Niveau : M.A.Sc.

A Computer Vision Approach for Quality Control and Defect Detection on Prefabricated Steel Elements


This research introduces an innovative computer vision approach for enhancing the process of quality control of welds in prefabricated steel elements, a crucial component in the construction industry. Traditional inspection methods, which are often expensive and time-consuming, are replaced by a proposed system that leverages cutting-edge computer vision algorithms and deep learning techniques. Our approach involves an instance segmentation model, co-developed with an industrial partner, trained on a diverse dataset of video frames. This model is designed to segment the weld area, measure its size in pixels, and isolate the shape for subsequent defect detection, thereby facilitating the identification of overflowed or underflowed welds. Despite certain limitations, our approach significantly transforms quality control practices, resulting in increased safety, reduced risks, and structural integrity. In our experiments, the instance segmentation model achieved an average precision of 94%. Furthermore, after testing the entire framework on real data and in a real environment, the proposed framework obtained an average accuracy of 90%. The results demonstrated the effectiveness of our proposed system in enhancing weld inspection processes.

Résultats du projet

The proposed instance segmentation network is a strong and reliable foundation for weld quality control and size-related detection.

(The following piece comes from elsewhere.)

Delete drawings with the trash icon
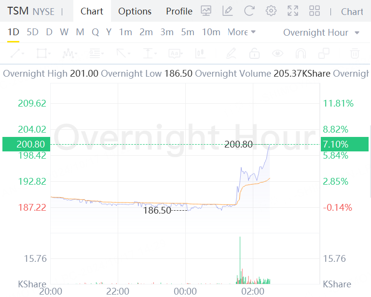 355,53
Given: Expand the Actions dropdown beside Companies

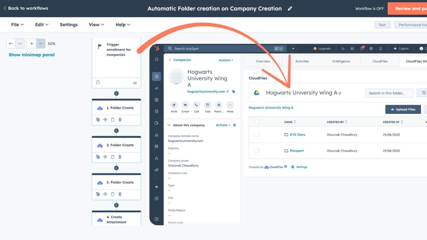Looking at the screenshot, I should pos(226,60).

It accurately segments welds, isolates their shapes, and provides detailed information. By precisely identifying and delineating the weld areas, the network enables effective analysis and measurement of potential defects.
The results of the instance segmentation network were highly promising. It achieved an average precision of 94% on IoU 50, accurately segmenting weld areas from the background. To further validate the framework, the network was tested in a real factory setting. The entire framework underwent validation using two methods: shop validation and manual vs. automatic segmentation. On average, the accuracy of measurements reached an impressive 92%. These results demonstrate the reliability and accuracy of the framework in detecting and segmenting the weld areas, providing a robust solution for weld defect detection, size measurement, and quality control.

Contributions du projet

Research Contributions: 1) Developed a computer vision approach using novel deep learning techniques to automate and optimize the weld defect inspection process 2) Created a specialized instance segmentation model for accurate detection of weld areas, enabling the identification of potential defects and measurement of the weld size. 3) Prepared a diverse dataset of video frames depicting welded areas on construction joists for robust model training. 4) Identified limitations and proposed future research directions for practical real-time defect detection, exploring the utilization of novel technologies. Industrial Contributions: 1) Significantly reduced time and cost compared to conventional quality control methods, minimizing reliance on skilled labor and supervision. 2) Improved accuracy and processing time in weld defect detection, enhancing welding quality monitoring in the construction industry. This research combines academic rigor with practical industrial applications, enhancing both theoretical understanding and real-world impact in weld quality control.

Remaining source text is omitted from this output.